Quietly Performing Sister Show

Many works receive spinoffs, sequels, sister works or an alternate continuity or two, and a large majority of those die quickly; mainly through Executive Meddling, lack of fan support, or a myriad of other issues. From what remains, some of these shows achieve critical and/or fan acclaim that equals, or even surpasses, the parent series. But what are we left with? A Quietly Performing Sister-Show. (Or QPS.)

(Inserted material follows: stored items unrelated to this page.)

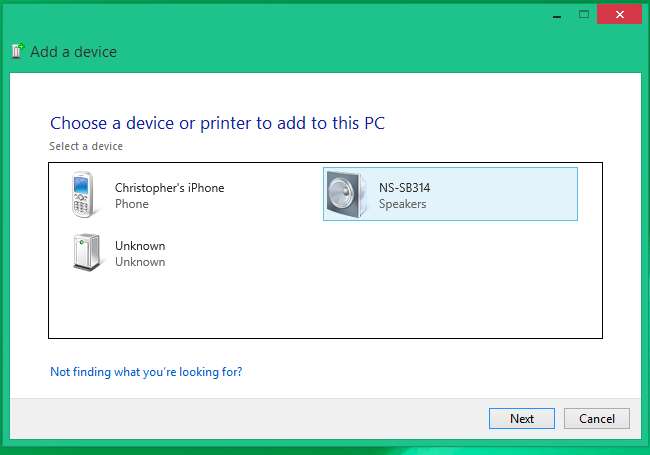This screenshot has width=650, height=455.
Task: Choose the Christopher's iPhone name label
Action: 169,188
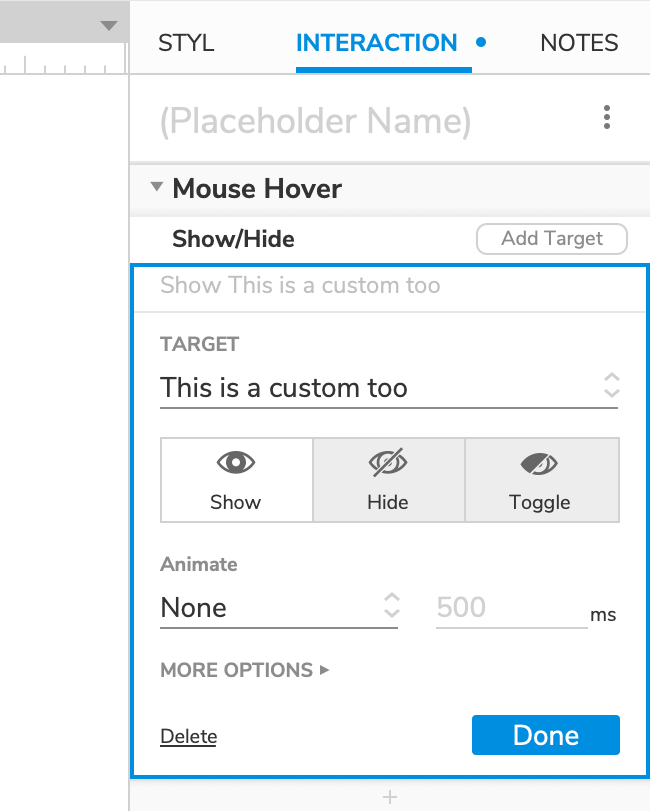
Task: Collapse the Mouse Hover section
Action: tap(156, 188)
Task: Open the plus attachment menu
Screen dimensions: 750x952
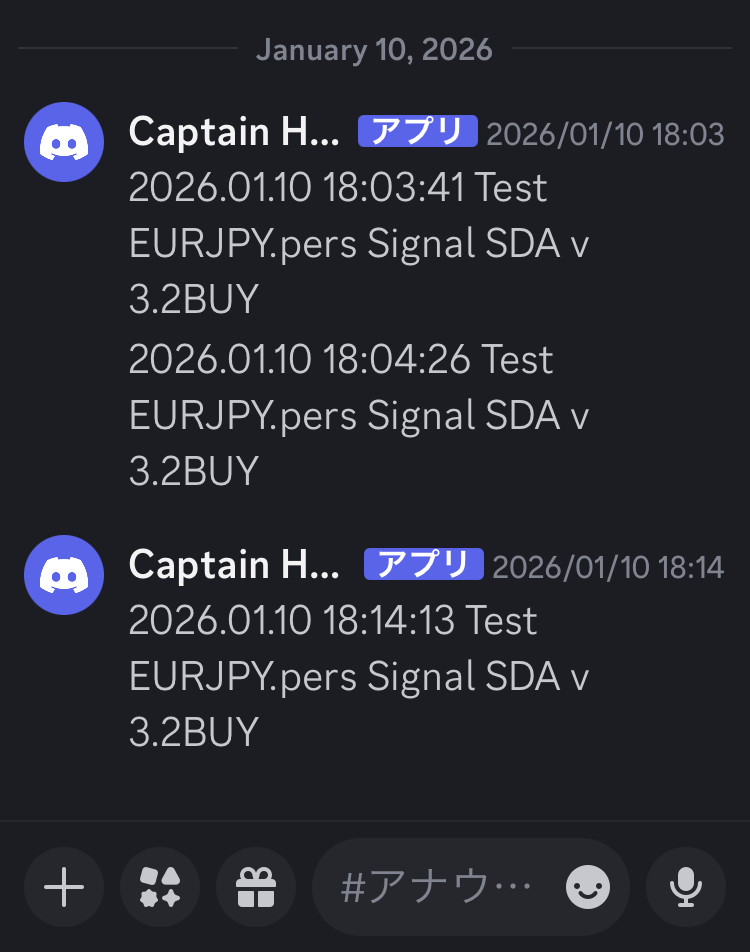Action: tap(64, 887)
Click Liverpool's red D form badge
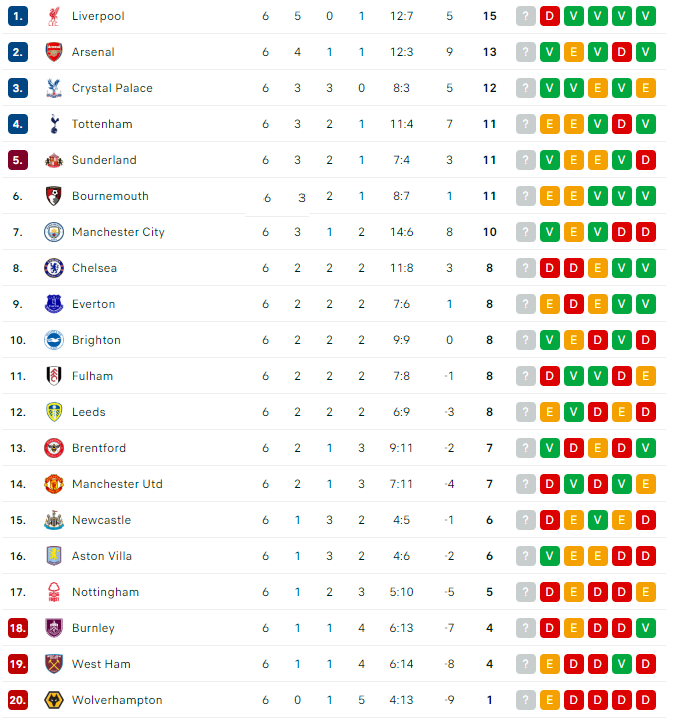Image resolution: width=677 pixels, height=724 pixels. coord(550,16)
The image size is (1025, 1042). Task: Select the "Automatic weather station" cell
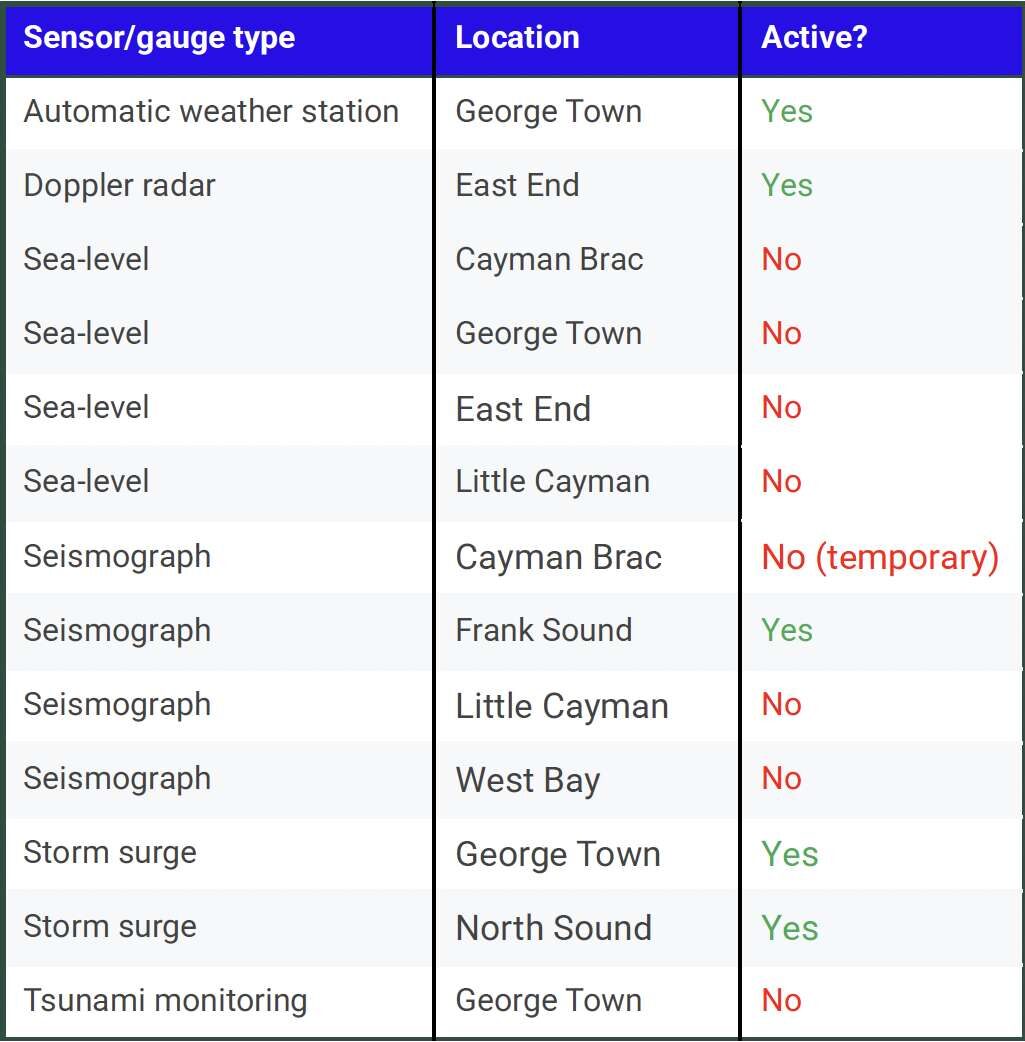click(211, 111)
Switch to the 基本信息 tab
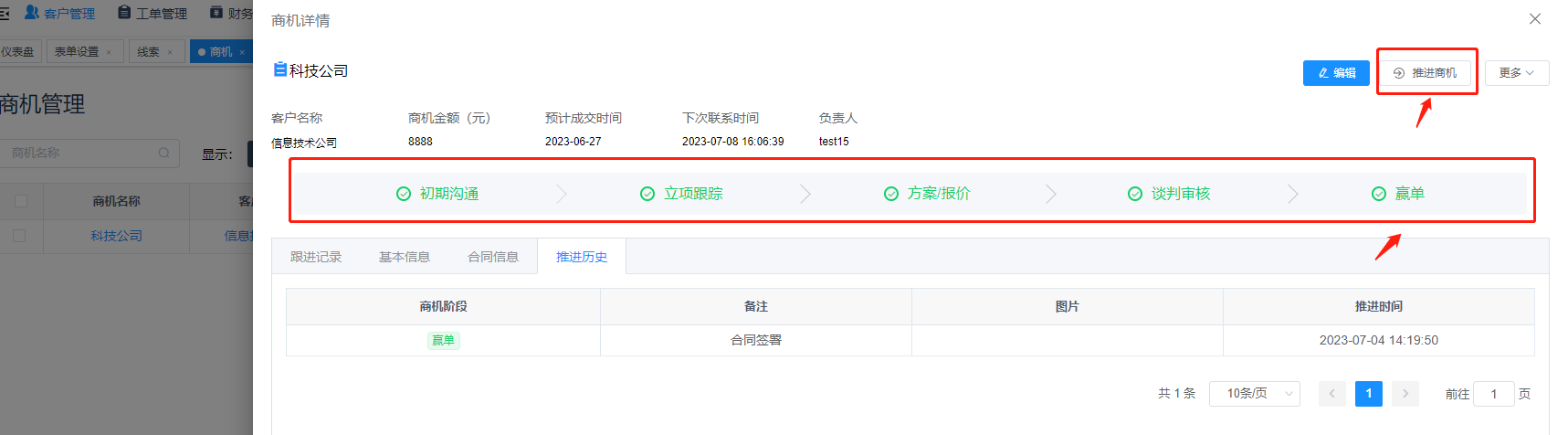The height and width of the screenshot is (435, 1568). tap(405, 258)

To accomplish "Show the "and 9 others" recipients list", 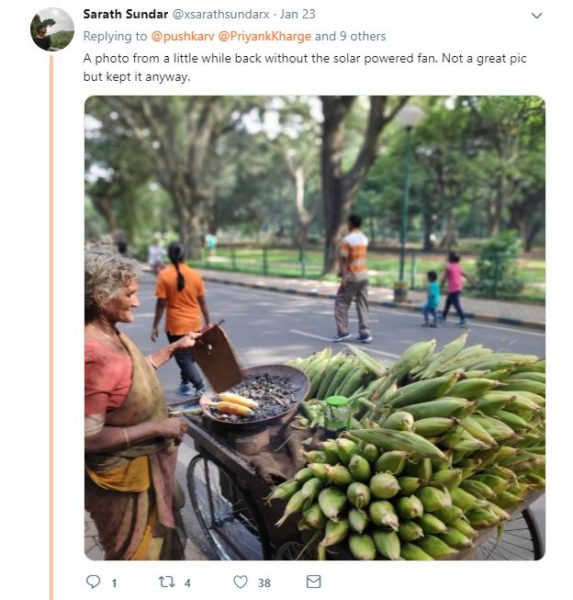I will click(350, 36).
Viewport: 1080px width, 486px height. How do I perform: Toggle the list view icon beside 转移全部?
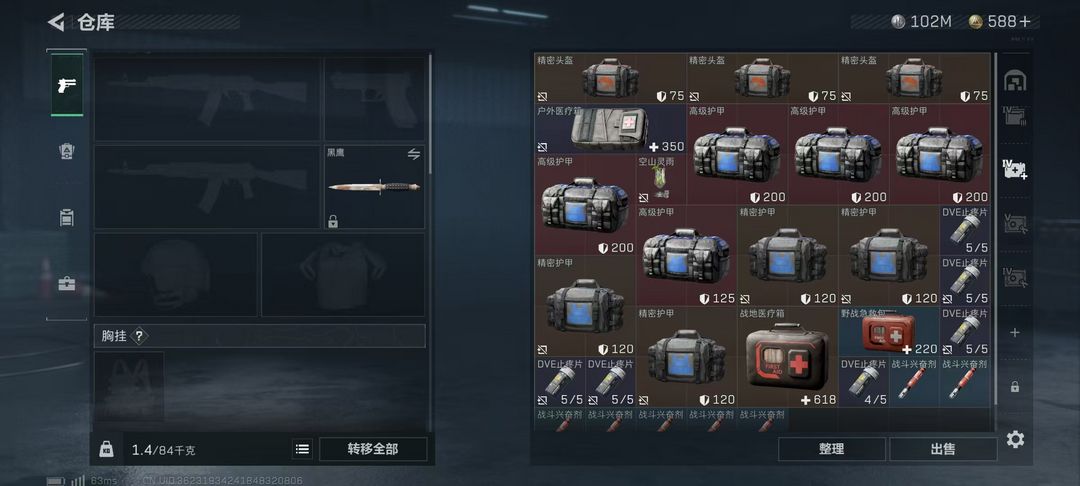point(302,450)
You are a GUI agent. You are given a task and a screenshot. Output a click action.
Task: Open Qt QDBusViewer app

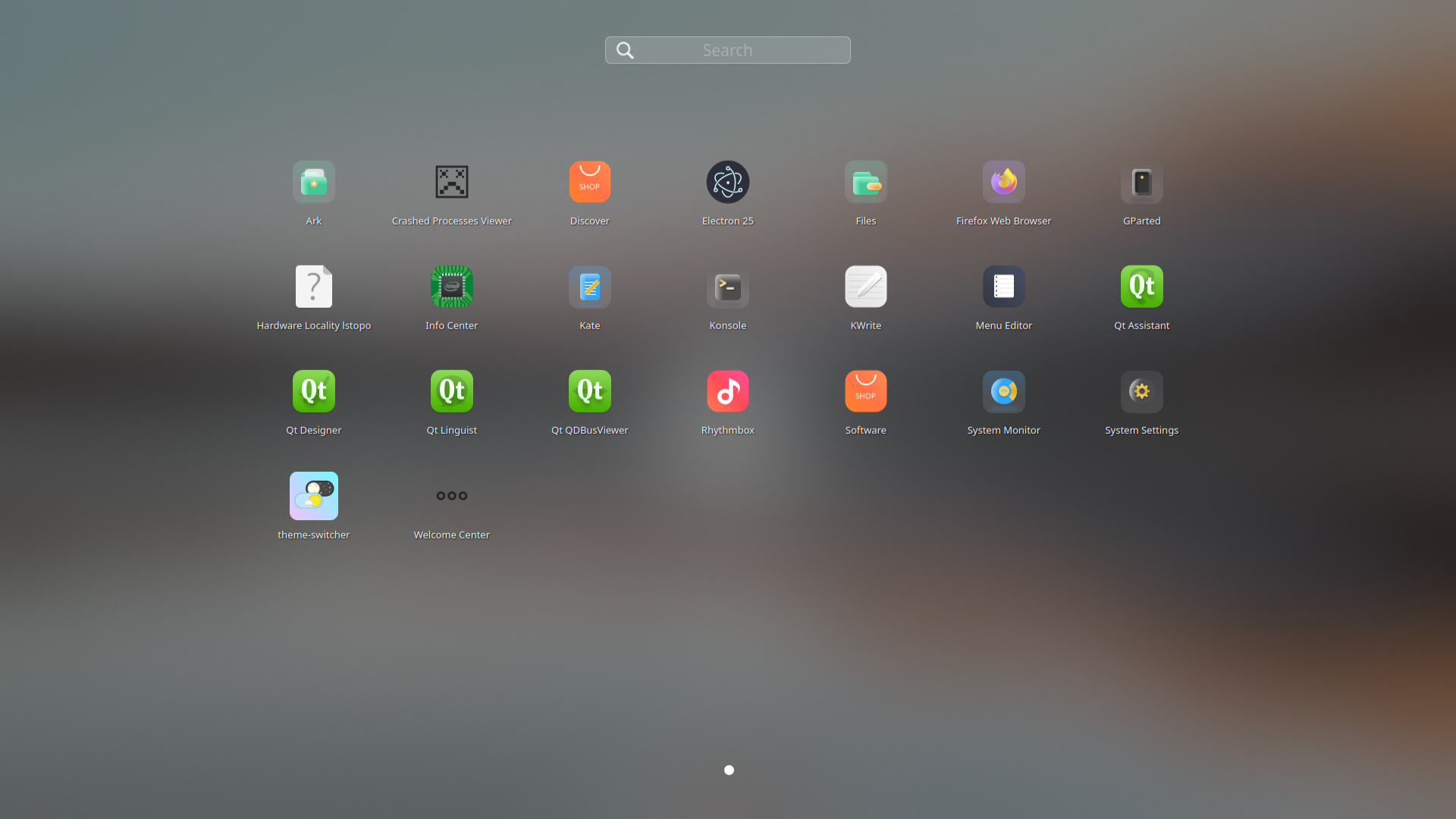589,390
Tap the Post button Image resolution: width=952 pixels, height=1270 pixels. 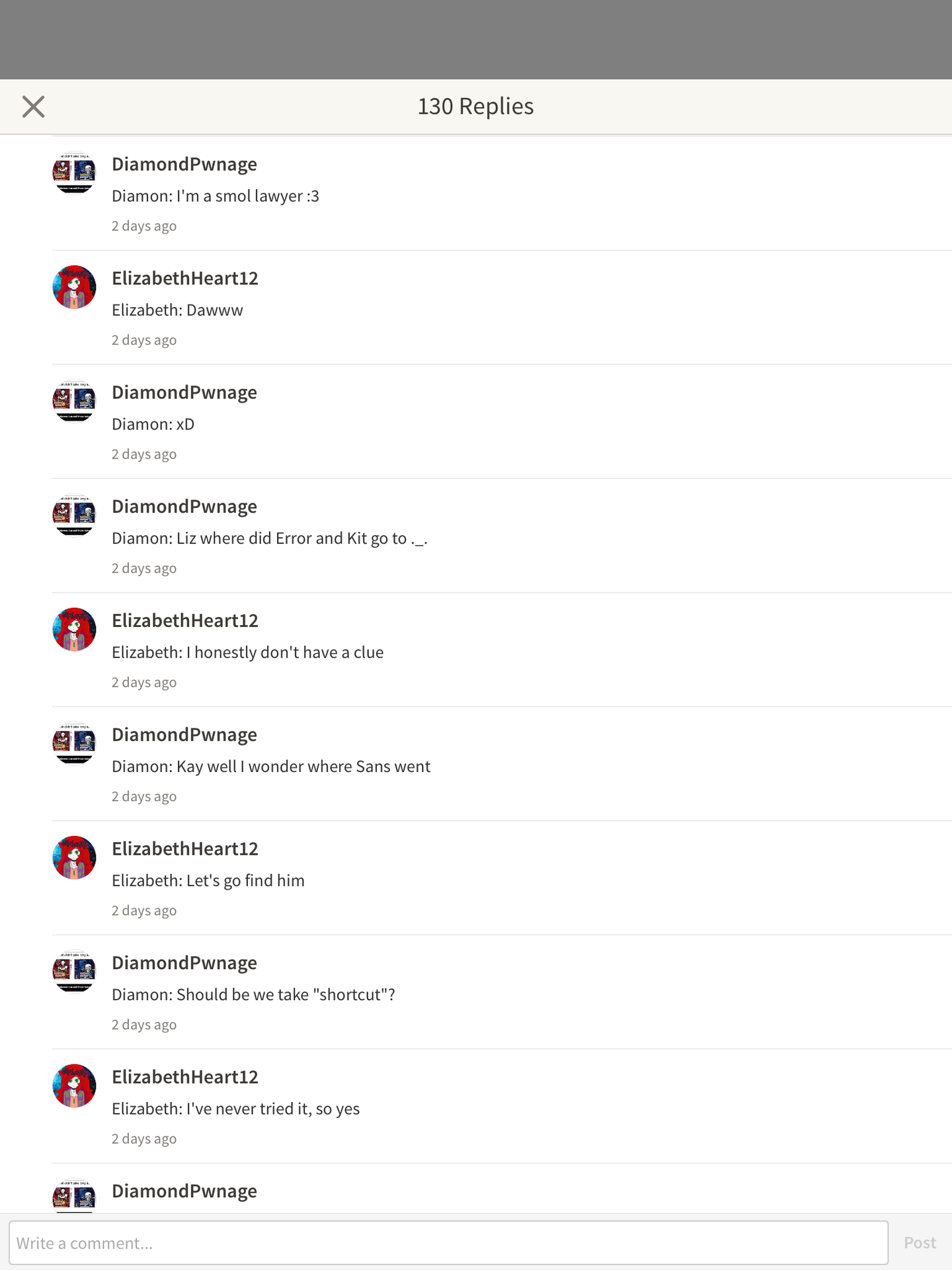920,1243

These works will not wow the critics, getting rated anywhere from 'This isn't very good at all, avoid' to 'pretty good, but not as good as its predecessor', nor will they receive much support from the fanbase. Not to say there aren't any fans, but they will often be the minority, and even if they're not, most of the fans will agree that the original is the best. (The ones who really love the work, will generally pick it as their favourite.) Yet, the work will still perform, getting enough sales or views to continue its run. The general public will often find it an inoffensive and likeable, sometimes getting a fondness in their hearts for the show, despite its faults. If it's a show, it will probably be cancelled after a fairly long run, or the makers will call it day; but it will probably be released onto DVD.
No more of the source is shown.